WRITTEN PROBLEM ->
Copy the following items line for line, leaving out the pictures.

Element and text location data

_ _ _ _

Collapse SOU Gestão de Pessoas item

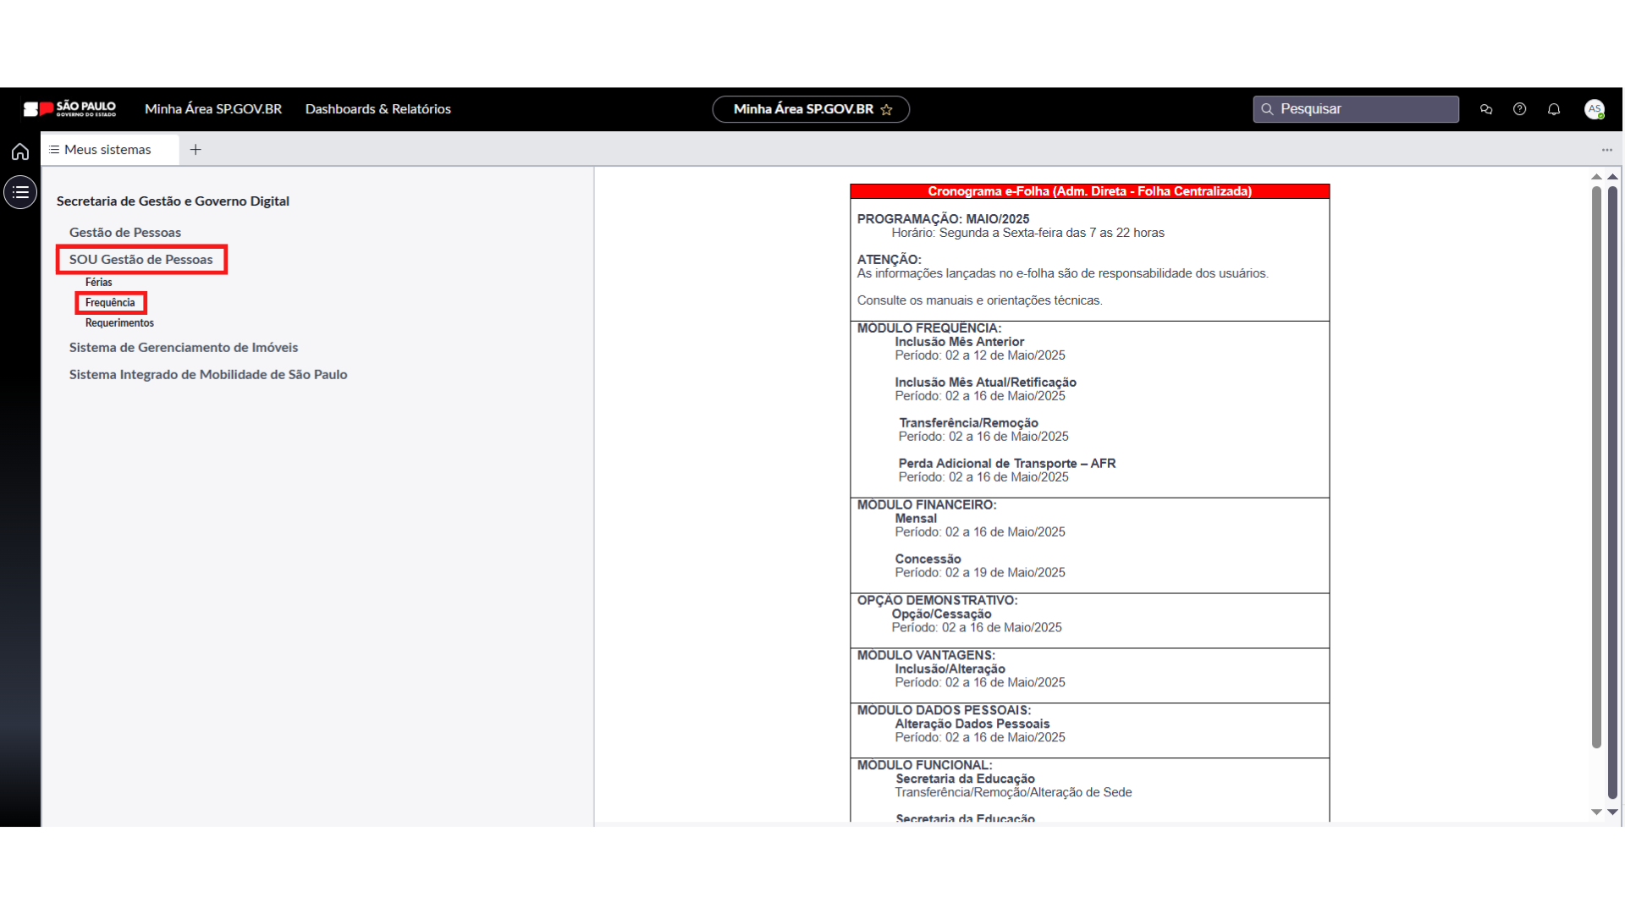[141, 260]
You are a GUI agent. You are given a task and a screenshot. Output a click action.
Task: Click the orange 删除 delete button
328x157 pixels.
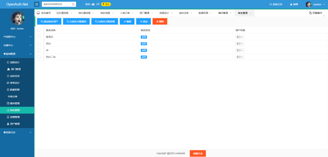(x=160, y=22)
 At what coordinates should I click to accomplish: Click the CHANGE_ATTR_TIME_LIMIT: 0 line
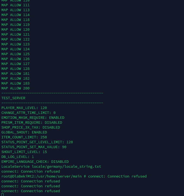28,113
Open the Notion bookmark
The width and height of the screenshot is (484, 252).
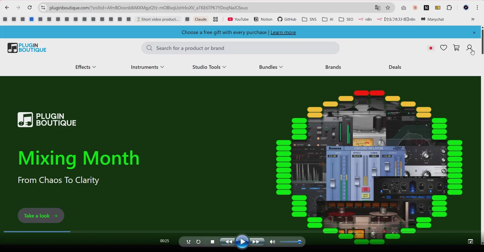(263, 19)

_ _ _ _

EXERCISE RESULT ->
Collapse SOU Gestão de Pessoas item

[141, 260]
You are a GUI agent. You are given a task and a screenshot. Output a click action.
Task: Click the orange 删除 delete button
328x157 pixels.
(x=160, y=22)
 At what coordinates should I click to accomplish: Click the CHANGE_ATTR_TIME_LIMIT: 0 line
28,113
Open the Notion bookmark
The width and height of the screenshot is (484, 252).
(263, 19)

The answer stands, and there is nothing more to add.